New 4.1 firmware now reduced kb/s on cd rips?

Posted by: John3 on 15 December 2014

I have downloaded the new 4.1 firmware for my NDS, however when playing a CD rip the displayed kb/s is no longer 1411 kb/s but a lower number varying between 700 kb/s and 900 kb/s depending on the track. My files are FLAC.

 

Anyone else noticed this?

Posted on: 15 December 2014 by DavidDever

That's probably correct behavior, yes? (unless you are using uncompressed FLACs)

Posted on: 15 December 2014 by John3
Originally Posted by DavidDever:

That's probably correct behavior, yes? (unless you are using uncompressed FLACs)

No, until the update cd rips always showed as 1411. The rips use compression.

Posted on: 15 December 2014 by Mougenot
Originally Posted by John3:
Originally Posted by DavidDever:

That's probably correct behavior, yes? (unless you are using uncompressed FLACs)

No, until the update cd rips always showed as 1411. The rips use compression.

same result for me, after update of my ND5XS

Posted on: 15 December 2014 by Nick Lees

Yup. I'm getting 673kb on a 16bit track that'd normally show 1411kb

Posted on: 15 December 2014 by Bananahead

This is actually correct. It must have been faulty before. Try converting to WAV on the fly and it should go higher.

Posted on: 15 December 2014 by Nick Lees

It may be "correct", but I'd rather know "is this 16 or 24 bit". It was odd enough having to convert a kps figure without now having to guess the FLAC compression ratio.

Posted on: 15 December 2014 by Bananahead

Yes the streamer should tell you if it is 16 or 24 and at what sample rate. Maybe in the next release..
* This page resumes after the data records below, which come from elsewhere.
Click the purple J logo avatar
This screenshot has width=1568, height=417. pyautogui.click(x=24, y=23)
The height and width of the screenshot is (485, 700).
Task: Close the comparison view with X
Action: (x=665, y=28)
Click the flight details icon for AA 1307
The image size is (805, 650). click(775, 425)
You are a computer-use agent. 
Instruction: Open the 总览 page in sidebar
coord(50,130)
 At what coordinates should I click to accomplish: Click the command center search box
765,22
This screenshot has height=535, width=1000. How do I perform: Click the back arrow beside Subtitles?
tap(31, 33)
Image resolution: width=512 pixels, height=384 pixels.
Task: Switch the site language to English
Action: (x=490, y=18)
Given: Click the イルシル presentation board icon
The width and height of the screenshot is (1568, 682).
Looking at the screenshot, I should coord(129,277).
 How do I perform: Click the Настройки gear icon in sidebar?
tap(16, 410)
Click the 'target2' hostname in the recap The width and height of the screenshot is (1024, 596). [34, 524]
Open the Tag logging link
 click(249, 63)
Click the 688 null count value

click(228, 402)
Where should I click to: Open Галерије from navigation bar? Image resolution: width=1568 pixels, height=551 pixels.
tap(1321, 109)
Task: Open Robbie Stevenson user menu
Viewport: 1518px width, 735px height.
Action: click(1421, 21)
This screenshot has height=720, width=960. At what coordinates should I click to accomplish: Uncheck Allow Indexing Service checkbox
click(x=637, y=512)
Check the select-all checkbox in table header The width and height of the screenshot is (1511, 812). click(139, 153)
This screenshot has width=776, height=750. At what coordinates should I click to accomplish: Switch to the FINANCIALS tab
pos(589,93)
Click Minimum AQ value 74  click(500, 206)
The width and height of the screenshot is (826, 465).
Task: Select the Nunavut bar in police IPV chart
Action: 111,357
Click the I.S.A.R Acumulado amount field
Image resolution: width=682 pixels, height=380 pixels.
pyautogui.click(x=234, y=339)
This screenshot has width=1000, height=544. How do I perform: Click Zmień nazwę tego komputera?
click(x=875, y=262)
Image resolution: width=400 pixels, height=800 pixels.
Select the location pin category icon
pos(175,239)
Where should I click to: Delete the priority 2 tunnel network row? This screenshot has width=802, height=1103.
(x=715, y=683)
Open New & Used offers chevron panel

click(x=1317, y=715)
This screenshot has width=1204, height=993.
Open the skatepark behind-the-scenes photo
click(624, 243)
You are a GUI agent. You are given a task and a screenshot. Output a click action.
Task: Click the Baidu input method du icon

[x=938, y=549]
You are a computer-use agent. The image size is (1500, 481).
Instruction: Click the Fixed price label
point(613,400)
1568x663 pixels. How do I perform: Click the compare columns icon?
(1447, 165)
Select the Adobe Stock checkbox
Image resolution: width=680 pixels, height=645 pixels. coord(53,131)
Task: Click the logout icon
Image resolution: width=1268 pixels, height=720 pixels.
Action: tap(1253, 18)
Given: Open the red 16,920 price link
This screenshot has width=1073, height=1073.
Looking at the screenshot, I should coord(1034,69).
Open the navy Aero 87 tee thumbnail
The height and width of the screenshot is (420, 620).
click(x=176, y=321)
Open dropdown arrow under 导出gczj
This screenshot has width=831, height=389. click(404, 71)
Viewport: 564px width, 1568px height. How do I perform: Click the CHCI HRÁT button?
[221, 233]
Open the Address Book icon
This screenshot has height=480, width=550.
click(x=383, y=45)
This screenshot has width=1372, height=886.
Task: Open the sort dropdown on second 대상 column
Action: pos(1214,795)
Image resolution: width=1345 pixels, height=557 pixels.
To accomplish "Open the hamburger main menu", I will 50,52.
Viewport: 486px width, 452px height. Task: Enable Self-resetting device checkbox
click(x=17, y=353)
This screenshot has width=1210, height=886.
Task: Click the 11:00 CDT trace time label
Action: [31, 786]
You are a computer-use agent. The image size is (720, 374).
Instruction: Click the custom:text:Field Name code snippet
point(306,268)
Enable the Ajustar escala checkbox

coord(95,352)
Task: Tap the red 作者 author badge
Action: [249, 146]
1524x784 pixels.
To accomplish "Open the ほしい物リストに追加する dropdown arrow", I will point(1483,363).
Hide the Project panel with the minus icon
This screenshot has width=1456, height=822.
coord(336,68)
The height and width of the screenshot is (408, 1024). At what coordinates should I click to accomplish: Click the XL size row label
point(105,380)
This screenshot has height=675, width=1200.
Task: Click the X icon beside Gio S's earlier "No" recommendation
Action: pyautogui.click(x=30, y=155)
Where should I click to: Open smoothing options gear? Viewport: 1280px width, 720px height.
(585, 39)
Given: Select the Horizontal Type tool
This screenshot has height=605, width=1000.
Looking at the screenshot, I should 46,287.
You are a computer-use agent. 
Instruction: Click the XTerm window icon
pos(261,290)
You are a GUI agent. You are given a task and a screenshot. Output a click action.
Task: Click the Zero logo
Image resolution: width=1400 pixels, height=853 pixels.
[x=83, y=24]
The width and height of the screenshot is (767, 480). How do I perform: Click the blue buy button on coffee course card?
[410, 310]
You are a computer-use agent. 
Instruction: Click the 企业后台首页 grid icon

Posted on: 15 December 2014 by Dutch Naim User

Same situation here: significant lower bitrate than before downloading 4.1! Files on nas are not changed ofcourse. Bitrate was correct before and is now wrong. Mmmmm, typical. You get Spotify and you get down in bitrate/quality?

 

Unitylite, Synology NAS, CAT6.

 

any suggestions?

 

thanks,

 

Edwin

 

 

Posted on: 15 December 2014 by Nick Lees

You're not getting less quality, the App is (I think) is simply saying what the compressed rate is rather than the rate after uncompressing to play the music, as the man with the strangely shaped yellow head said

Posted on: 15 December 2014 by Dutch Naim User

Never to old te learn. I hope. But were go i wrong in my thought that bitrate= samplingrate* bitdepht*channels.

example: CD 44100 Hz, 16 bit, 2 Channels. BR=1411,2 bit/s

Isn't this independent from the compression? 

Posted on: 15 December 2014 by Mike-B

On NDX,  & would have thought its the same with NDS,  the streamer screen & the app do not show bit depth,  it shows only the codec & sample rate   e.g. .FLAC 44.1kHz & "the number" in question. 

This is the way it was before upgrades & the way it is after upgrades with my system with .WAV  (sorry I don't have .FLAC any more) 

This number is the math of the streamers sample rate X bit depth X 2 (channels).  So it seems the streamer has a problem with something in the sample rate data,  is that possible & how does it know about compression ratios - if indeed that is the problem,  or maybe its in the media server. 

 

It may be worth looking into the UPnP media server as thats were most of this stuff is happening. 

I had a problem with this number when my Synology NAS could not transcode to .WAV. The UPnP media server was not able at that time to support 24bit & converted to 16bit, hence the lower number.

Posted on: 15 December 2014 by Nick Lees

WAV shows the right figure, FLAC shows whatever the compressed bitrate is. It's not helpful. 16 or 24 would be plainer.

 

It's nothing to do with the UPnP server.

Posted on: 15 December 2014 by Bananahead

Just use the things on the side of your head to tell if it's 16 or 24 bit.

 

 

( oh no what have I suggested ? )

Posted on: 15 December 2014 by Hmack

Bananahead originally posted:

 

"Just use the things on the side of your head to tell if it's 16 or 24 bit".

 

And if the things on the side of your head let you down, you can always use the things on the front of your head to check the colour of the display on your Hugo.

 

What!! - you don't have a Hugo?

Posted on: 15 December 2014 by DavidDever

The actual network bitrate is more helpful when troubleshooting bandwidth issues, but I do agree that it might be useful to show codec / {compression level /} bit-depth / sample rate as an alternative.